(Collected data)
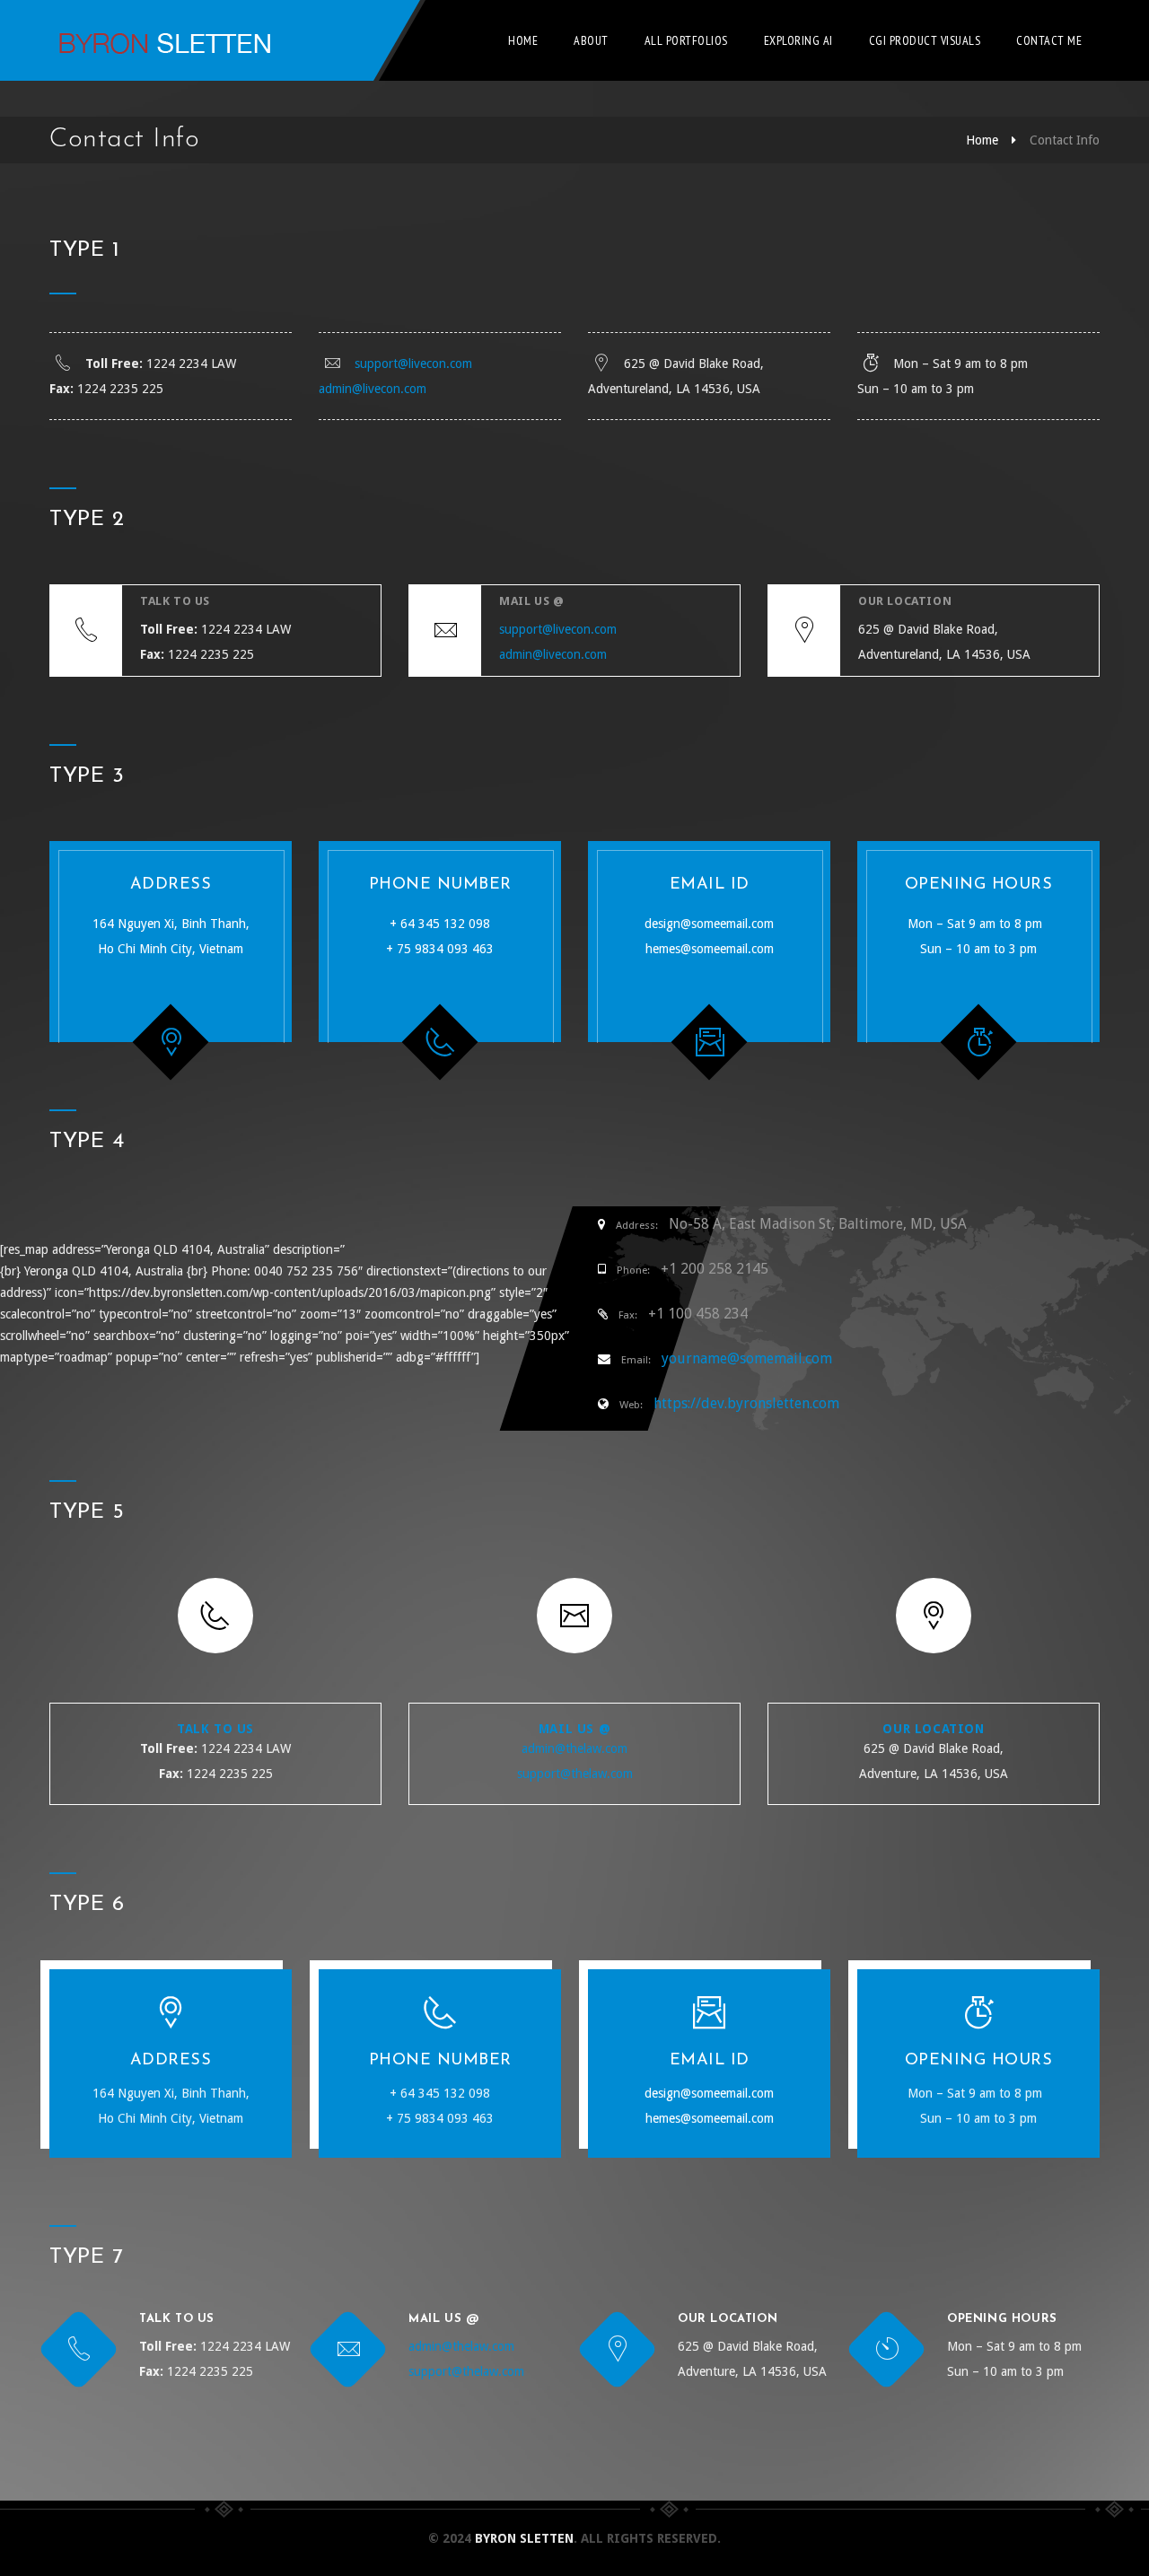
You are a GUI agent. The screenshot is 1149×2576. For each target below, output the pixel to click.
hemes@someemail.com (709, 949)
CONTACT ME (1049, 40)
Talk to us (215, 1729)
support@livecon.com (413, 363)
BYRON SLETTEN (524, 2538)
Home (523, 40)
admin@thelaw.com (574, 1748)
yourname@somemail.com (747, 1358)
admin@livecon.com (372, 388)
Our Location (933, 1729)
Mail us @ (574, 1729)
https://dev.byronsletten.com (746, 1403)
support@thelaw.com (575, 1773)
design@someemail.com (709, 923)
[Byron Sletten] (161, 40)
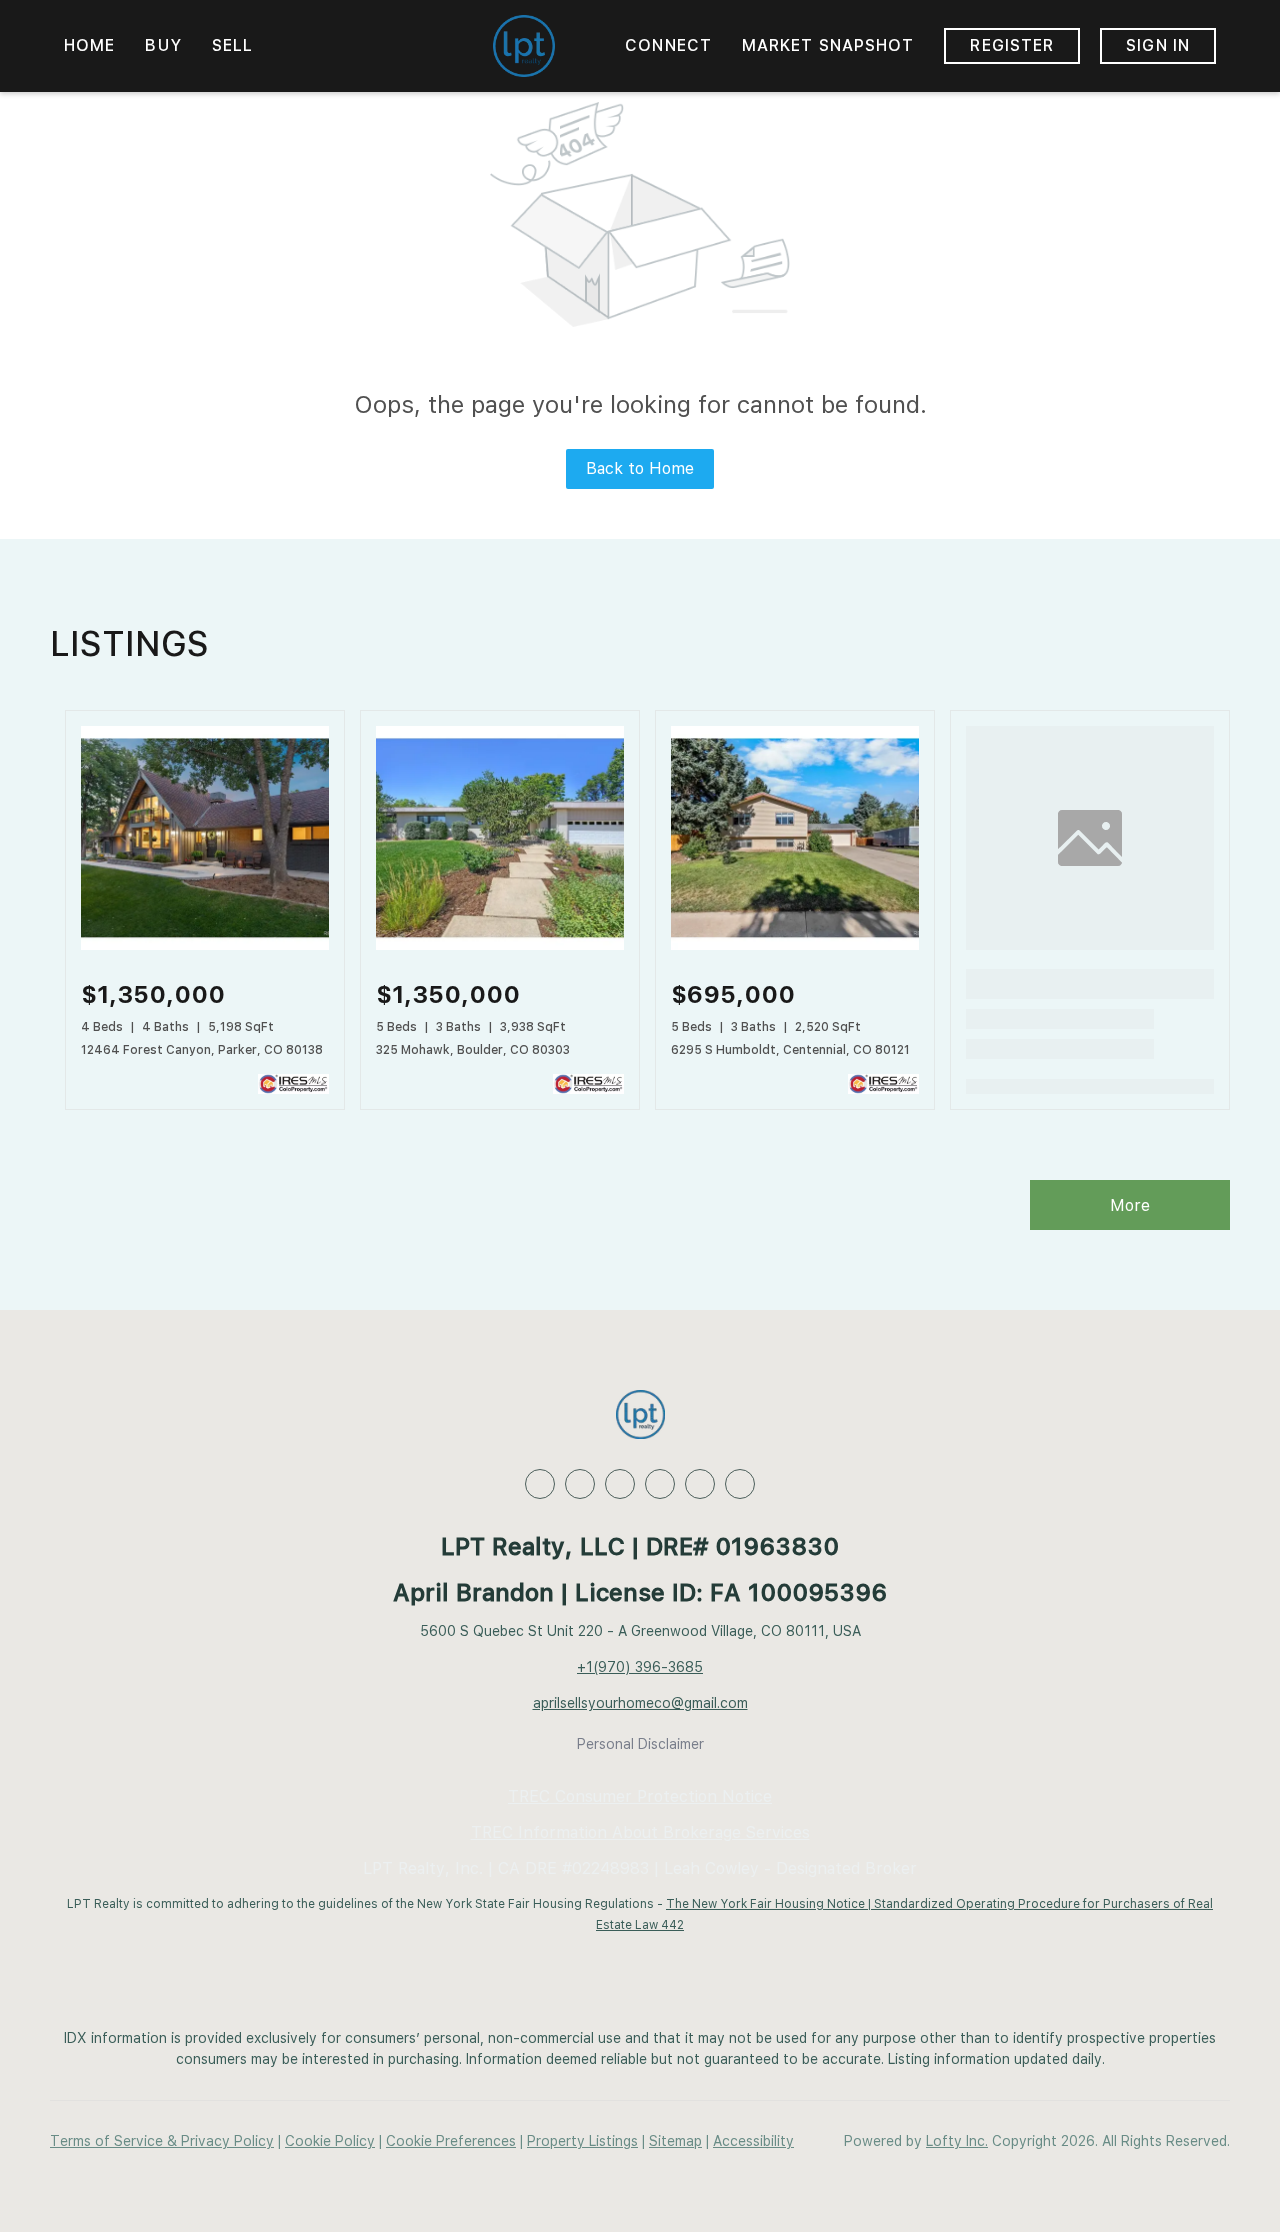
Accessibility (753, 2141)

▶ Action item
Some of the data mentions "support". Copy every line where it does.

▶ Answer to the problem
support@livecon.com (413, 363)
support@thelaw.com (575, 1773)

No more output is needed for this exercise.